When you rent a place in Florida, you usually need to pay a security deposit. Unfortunately, some residents aren’t sure if this is even legal, which can cause problems between them and landlords.
When disagreements occur, it’s crucial to know how Florida law works and how it affects the relationships between landlords, renters and homeowners associations (HOAs). In this blog, we’ll explain the details of security deposits and what each person is responsible for.
Collecting security deposits
In Florida, some groups that manage properties, like condominium associations and HOAs, can ask for a security deposit from people who want to rent a place. However, they can only do so if it is indicated in their governing documents. They collect this deposit to protect the shared spaces in the building or neighborhood from possible damage.

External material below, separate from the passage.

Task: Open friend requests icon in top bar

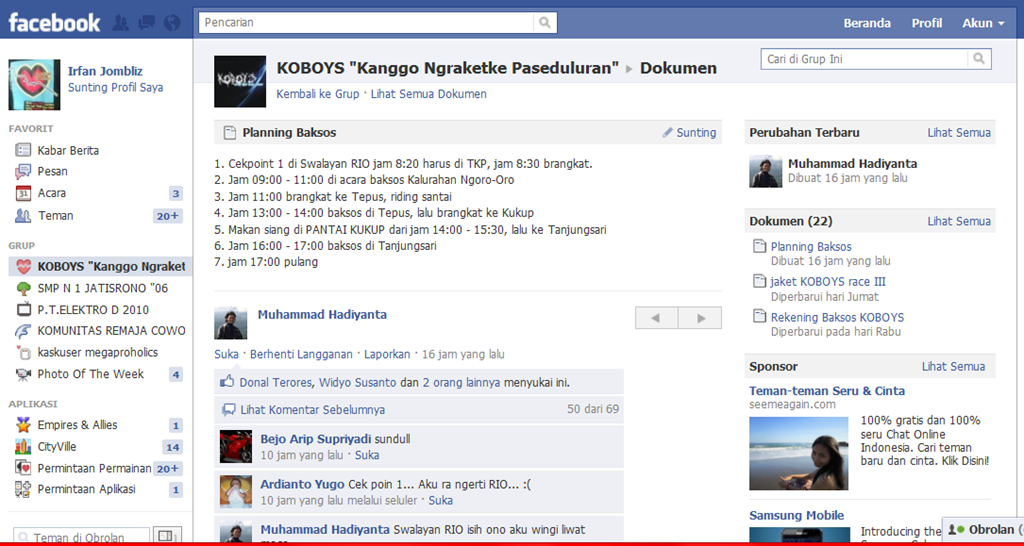Action: pyautogui.click(x=121, y=22)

In condominium associations, representatives cap the security deposit at one month’s rent. This provides a clear and reasonable limit on the amount they may collect from residents.
In contrast, HOAs have more flexibility in determining the security deposit amount. While there is no statutory cap on the amount, it must still be reasonable. In most cases, the deposit amount depends on the association’s needs and the potential risks.
Landlords and HOA representatives need to know the specific rules of the association’s governing documents. They must also clearly explain the security deposit requirements to potential renters. This helps prevent confusion and makes the rental experience better for everyone.
How a lawyer can help
Without clear rules, landlords, HOA representatives and renters can get stuck in arguments, leading to legal problems. However, an experienced lawyer may help solve these issues.
A lawyer can assist landlords and HOA representatives in creating and reviewing important papers, like governing documents, rental agreements and security deposit policies. The lawyer can also give advice on fair security deposit amounts, how to resolve disputes and how to handle refunds.